|
Entrevista
Marcus Alberto
de Mario

Em:
Agosto de 2005
Para:
Jornal O Idealista
1 - Qual
o nível atual de humanização existente entre as casas espíritas que você tem
contato?
Atualmente
sentimos que a questão da humanização e da afetividade está adentrando às Casas
Espíritas, mas ainda de forma tímida.
Temos
percebido que o personalismo e o discurso sem prática ainda predominam nas
relações entre dirigentes e cooperadores das diversas Casas Espíritas de uma
mesma região, daí as dificuldades sentidas pelo movimento de unificação, pois
onde não há efetiva união torna-se difícil o estreitamento dos laços de amizade
e solidariedade. Mas existem os bons relacionamentos e preocupações sinceras em
humanizar as relações, e isso é muito bom.

INSTRUÇÕES DAS TAREFAS:
a - Segundo a entrevista, o que ainda predomina nas relações entre dirigentes e cooperadores das diversas Casas Espíritas de uma mesma região?
b - Por favor, continue a entrevista a partir da última frase apresentada.

LINHAS DE DADOS:
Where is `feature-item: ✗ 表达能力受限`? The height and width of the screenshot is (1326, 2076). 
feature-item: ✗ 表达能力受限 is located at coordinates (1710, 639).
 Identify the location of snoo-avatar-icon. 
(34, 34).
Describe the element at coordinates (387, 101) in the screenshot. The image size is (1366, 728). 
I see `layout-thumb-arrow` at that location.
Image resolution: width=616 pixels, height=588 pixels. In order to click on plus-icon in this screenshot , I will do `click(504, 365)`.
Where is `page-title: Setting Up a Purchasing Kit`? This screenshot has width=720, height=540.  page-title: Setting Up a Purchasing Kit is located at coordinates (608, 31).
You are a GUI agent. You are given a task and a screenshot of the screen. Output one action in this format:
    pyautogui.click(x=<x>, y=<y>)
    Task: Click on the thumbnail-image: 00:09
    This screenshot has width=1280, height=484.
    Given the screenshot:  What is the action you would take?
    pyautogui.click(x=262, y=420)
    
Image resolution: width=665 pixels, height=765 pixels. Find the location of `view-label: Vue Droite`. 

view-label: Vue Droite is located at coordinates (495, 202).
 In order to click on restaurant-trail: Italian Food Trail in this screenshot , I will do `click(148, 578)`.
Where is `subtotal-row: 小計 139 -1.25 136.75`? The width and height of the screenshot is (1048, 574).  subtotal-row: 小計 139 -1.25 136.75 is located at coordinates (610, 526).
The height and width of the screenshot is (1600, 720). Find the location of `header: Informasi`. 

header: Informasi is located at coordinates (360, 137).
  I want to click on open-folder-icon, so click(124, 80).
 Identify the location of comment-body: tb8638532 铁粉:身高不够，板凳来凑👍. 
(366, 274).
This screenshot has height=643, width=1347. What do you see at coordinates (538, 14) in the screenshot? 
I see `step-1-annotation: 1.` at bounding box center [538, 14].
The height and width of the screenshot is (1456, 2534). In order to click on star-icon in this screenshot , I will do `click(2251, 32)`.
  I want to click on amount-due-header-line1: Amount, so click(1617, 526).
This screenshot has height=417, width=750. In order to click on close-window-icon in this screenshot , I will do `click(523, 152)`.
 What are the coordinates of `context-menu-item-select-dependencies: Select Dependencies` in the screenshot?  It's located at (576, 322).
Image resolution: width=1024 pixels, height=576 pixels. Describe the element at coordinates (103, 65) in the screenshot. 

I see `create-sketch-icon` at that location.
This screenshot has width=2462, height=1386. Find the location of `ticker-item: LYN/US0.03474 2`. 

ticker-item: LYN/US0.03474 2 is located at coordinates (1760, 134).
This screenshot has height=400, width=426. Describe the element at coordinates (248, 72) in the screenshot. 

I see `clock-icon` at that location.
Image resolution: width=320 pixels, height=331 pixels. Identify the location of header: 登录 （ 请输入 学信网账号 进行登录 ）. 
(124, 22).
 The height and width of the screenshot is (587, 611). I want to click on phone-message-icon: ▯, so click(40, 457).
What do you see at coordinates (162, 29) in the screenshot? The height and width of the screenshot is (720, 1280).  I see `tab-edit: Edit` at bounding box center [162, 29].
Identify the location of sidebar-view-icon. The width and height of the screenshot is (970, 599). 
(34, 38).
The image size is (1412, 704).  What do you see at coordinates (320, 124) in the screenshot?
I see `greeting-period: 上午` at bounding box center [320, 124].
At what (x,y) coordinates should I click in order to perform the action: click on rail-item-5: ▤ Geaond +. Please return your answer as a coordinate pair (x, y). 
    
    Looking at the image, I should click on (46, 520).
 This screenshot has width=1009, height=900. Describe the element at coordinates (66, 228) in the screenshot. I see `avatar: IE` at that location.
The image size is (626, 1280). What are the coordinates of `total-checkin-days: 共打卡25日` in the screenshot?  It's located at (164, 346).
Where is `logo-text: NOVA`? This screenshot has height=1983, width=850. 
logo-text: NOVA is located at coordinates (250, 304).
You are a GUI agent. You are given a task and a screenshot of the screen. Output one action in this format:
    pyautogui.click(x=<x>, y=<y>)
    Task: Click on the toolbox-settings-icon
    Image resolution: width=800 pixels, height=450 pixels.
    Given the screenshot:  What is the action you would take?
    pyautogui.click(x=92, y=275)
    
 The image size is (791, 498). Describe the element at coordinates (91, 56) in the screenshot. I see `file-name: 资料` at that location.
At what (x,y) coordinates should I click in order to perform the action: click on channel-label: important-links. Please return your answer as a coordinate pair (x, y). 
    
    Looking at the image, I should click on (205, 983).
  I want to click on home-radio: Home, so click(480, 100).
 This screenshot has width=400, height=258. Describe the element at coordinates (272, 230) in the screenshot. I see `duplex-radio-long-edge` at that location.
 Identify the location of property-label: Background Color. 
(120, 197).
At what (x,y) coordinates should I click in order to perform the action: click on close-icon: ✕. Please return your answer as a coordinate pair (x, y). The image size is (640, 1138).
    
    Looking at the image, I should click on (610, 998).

RESPOSTAS POR TAREFA:
a - O personalismo e o discurso sem prática.

b -
2 -
Doutrinariamente como poderemos definir a palavra "humanizar"?
Podemos
defini-la lembrando a palavra da espiritualidade superior na codificação:
"espíritas, amai-vos, eis o primeiro mandamento", ou seja, humanizar é ter
atitude de amor para com o próximo, mesmo porque Jesus lembrou que seus
discípulos devem ser conhecidos por muito se amarem.
3 -
Algumas pessoas em nome da humanização de suas casas, acabam por afrouxar os
laços de fidelidade a Kardec, que pensar disso?
Não existe
Espiritismo sem a codificação kardequiana, assim não é possível estruturar os
serviços da Casa Espírita abrindo mão de Kardec.